* Provided entries

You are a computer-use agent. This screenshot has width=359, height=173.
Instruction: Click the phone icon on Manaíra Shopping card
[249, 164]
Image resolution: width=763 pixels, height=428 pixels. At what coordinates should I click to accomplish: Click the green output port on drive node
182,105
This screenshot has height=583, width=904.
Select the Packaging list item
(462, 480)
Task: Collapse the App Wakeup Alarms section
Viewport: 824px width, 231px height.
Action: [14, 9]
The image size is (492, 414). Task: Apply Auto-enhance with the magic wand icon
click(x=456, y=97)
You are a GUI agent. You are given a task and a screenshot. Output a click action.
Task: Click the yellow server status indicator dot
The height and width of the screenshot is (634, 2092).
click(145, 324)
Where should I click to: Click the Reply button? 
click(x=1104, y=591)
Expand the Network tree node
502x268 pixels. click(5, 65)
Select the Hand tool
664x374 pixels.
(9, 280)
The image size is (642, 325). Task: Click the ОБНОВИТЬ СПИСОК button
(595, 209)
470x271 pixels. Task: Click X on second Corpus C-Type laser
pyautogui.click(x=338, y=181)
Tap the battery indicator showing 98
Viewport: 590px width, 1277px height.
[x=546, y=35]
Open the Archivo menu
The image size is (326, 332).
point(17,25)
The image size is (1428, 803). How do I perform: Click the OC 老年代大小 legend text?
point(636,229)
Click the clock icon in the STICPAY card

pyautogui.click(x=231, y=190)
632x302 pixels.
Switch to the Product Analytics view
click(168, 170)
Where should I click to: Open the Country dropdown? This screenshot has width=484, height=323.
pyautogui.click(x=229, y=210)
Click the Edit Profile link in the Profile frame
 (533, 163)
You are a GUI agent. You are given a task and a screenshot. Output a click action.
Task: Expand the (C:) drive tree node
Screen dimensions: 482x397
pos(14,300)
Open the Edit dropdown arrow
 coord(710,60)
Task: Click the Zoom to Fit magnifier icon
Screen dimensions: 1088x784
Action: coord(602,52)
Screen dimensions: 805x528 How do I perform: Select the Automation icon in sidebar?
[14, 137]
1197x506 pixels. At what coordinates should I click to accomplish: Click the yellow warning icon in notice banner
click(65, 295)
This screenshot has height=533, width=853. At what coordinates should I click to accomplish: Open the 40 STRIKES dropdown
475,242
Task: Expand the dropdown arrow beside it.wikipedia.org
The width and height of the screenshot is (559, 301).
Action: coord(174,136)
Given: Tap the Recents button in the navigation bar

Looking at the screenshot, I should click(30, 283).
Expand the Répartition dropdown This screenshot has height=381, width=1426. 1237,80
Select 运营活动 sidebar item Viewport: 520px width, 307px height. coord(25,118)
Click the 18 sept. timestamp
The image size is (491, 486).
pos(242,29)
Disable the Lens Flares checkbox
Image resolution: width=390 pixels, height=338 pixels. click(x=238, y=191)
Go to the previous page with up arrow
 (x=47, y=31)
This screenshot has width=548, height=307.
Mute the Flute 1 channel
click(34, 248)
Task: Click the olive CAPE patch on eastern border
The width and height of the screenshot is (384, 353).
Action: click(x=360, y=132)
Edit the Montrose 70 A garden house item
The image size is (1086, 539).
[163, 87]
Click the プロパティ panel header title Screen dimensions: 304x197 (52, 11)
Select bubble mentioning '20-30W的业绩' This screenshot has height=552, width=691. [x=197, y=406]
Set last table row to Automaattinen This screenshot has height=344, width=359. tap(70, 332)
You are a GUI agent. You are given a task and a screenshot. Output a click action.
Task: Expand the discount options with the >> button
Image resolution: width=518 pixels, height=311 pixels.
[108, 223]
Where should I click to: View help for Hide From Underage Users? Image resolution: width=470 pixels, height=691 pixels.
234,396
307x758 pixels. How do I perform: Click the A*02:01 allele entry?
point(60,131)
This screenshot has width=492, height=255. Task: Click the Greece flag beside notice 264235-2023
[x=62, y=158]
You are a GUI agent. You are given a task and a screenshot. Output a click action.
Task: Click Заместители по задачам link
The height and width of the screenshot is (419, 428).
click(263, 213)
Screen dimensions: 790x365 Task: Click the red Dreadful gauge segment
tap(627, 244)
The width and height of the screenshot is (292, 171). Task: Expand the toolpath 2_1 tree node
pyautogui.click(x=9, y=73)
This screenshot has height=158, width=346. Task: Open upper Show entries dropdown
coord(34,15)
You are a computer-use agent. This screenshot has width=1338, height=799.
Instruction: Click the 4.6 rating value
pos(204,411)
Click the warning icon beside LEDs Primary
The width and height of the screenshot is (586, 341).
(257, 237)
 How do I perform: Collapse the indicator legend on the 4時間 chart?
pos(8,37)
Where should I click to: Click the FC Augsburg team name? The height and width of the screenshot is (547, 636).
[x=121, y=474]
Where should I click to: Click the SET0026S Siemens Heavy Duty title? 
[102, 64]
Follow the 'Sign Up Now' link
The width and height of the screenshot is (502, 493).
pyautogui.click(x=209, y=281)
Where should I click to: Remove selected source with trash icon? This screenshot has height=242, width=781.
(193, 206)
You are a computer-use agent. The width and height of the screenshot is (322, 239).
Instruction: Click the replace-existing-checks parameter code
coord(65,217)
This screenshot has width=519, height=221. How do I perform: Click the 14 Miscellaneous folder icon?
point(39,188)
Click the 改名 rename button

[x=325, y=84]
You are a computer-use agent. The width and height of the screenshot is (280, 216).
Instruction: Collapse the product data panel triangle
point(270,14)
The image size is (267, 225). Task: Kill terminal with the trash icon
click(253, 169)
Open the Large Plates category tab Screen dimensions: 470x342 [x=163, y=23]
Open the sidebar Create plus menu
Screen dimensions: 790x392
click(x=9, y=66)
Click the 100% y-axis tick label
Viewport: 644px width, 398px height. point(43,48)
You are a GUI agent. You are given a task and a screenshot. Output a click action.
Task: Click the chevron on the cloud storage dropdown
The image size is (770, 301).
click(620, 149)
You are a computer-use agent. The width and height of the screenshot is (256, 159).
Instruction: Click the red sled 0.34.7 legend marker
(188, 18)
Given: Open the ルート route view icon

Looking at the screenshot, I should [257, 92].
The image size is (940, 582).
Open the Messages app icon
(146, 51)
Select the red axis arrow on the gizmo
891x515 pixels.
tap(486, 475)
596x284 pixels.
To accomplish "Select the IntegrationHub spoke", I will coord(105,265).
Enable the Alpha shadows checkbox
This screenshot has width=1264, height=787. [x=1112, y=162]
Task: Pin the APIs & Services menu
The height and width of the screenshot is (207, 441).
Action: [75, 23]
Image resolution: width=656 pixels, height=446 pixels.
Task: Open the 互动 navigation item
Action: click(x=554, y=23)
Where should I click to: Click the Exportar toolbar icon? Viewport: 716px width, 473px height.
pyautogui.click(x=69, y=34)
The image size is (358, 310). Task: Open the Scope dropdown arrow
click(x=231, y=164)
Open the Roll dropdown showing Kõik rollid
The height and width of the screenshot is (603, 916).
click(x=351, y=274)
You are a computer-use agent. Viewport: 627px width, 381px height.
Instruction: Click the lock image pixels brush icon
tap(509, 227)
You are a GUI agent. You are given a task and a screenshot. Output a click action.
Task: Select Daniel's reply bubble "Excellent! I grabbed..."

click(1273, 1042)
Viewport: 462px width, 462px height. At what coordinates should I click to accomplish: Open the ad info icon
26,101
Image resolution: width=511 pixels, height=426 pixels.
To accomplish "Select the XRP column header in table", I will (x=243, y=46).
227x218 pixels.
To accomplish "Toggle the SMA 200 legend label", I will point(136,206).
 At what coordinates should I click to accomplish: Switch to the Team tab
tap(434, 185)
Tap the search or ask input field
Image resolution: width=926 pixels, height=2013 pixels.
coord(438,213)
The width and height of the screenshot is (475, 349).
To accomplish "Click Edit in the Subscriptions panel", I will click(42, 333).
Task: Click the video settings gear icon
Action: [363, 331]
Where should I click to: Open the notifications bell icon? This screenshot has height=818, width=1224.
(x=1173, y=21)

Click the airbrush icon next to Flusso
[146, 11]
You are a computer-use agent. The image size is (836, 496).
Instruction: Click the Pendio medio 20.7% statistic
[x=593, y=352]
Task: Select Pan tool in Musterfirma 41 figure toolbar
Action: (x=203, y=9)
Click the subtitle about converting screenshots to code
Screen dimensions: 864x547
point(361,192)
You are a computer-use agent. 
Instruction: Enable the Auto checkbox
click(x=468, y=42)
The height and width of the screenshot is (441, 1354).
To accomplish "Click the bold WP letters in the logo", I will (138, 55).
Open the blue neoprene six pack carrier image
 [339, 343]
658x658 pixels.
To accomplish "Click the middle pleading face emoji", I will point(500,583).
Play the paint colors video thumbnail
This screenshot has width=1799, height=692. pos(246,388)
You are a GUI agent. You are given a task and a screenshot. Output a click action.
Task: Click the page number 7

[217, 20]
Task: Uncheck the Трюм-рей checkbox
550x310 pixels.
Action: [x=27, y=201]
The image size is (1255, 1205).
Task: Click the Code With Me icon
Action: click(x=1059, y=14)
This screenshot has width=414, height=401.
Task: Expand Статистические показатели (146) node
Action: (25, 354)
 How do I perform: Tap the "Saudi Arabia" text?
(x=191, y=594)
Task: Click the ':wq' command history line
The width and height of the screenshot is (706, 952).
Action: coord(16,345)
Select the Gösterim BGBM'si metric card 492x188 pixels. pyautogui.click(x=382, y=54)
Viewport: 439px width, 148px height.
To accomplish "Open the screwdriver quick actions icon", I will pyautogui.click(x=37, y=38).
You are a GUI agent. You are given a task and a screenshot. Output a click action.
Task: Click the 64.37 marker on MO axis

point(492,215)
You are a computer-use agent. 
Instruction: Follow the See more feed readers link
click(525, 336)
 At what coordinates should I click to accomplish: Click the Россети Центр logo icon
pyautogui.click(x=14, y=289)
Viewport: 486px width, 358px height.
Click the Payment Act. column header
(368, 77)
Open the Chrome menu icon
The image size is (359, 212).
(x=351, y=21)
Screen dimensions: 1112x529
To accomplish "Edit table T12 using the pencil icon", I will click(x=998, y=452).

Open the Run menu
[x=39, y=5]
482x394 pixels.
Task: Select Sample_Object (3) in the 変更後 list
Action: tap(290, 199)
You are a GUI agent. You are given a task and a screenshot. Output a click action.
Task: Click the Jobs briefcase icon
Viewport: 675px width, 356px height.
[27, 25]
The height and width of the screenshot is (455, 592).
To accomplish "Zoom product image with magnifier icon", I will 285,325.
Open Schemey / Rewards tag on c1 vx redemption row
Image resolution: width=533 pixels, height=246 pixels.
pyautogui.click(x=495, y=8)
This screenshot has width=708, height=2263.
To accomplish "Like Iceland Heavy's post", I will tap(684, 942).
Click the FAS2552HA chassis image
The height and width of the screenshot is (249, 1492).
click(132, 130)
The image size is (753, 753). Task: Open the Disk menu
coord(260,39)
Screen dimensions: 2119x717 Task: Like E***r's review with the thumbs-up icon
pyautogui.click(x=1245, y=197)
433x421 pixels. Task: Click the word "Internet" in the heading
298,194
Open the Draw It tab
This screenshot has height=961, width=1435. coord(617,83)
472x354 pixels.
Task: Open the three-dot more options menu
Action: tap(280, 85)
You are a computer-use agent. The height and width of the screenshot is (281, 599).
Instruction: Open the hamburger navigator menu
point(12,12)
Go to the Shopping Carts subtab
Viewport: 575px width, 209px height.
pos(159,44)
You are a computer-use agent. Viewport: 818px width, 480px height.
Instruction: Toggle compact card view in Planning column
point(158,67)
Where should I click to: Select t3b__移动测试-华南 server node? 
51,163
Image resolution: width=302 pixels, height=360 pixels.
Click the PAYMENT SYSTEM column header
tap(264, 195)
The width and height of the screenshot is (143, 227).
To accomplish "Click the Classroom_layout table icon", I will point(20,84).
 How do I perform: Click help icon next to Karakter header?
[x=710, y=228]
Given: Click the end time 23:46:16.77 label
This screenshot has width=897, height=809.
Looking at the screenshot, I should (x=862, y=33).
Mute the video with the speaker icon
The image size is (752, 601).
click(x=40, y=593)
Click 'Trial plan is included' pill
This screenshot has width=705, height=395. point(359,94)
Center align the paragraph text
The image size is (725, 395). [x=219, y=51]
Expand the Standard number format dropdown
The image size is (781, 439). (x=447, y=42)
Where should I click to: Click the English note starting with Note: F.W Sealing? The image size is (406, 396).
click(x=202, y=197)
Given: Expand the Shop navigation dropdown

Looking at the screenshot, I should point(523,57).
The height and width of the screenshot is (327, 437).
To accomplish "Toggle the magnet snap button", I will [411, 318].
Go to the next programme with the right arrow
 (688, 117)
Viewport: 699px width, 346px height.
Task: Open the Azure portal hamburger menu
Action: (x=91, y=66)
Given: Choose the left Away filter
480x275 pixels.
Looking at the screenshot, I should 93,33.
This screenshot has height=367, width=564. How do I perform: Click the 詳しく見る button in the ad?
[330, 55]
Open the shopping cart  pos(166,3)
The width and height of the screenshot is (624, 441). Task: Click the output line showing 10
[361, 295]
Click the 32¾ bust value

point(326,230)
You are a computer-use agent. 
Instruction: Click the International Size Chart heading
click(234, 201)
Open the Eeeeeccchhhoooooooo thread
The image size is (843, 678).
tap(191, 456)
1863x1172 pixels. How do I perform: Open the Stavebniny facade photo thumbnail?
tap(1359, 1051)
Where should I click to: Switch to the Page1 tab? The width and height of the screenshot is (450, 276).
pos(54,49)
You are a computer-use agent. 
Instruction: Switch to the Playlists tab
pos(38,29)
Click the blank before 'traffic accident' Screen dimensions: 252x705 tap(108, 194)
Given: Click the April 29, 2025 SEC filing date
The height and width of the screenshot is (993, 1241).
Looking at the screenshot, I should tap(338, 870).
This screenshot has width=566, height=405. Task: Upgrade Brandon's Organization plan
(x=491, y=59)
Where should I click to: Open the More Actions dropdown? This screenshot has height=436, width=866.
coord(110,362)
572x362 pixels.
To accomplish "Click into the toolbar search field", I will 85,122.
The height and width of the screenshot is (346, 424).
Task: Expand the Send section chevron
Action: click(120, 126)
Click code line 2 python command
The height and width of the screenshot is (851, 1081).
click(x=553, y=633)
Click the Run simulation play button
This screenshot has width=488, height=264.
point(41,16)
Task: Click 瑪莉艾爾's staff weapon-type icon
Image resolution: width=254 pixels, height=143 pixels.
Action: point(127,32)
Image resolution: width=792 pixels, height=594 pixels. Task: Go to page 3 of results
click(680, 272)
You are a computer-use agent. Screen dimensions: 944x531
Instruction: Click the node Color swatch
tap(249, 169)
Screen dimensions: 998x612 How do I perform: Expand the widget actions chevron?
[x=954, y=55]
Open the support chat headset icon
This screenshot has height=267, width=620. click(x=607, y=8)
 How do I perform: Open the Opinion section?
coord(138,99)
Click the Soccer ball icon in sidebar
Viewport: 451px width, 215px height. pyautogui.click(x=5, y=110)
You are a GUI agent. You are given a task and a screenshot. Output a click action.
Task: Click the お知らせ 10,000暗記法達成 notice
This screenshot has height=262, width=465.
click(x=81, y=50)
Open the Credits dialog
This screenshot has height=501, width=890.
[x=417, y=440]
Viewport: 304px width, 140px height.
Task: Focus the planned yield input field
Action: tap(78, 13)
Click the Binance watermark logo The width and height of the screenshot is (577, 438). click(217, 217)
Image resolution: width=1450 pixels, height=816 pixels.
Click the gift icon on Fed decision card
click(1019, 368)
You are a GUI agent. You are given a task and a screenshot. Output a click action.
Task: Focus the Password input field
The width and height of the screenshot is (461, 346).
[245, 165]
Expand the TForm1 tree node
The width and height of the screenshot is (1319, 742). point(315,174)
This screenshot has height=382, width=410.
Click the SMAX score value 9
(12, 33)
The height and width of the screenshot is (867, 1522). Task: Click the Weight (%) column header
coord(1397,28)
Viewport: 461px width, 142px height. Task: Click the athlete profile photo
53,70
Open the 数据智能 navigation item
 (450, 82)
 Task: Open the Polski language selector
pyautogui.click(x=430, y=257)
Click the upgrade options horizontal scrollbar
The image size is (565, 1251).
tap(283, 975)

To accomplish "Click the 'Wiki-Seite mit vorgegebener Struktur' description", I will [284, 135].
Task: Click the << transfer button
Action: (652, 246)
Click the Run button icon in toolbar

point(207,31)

* Exercise directions
Find how many lines of the listing include the word "command" and answer with that count by itself.

* The answer
2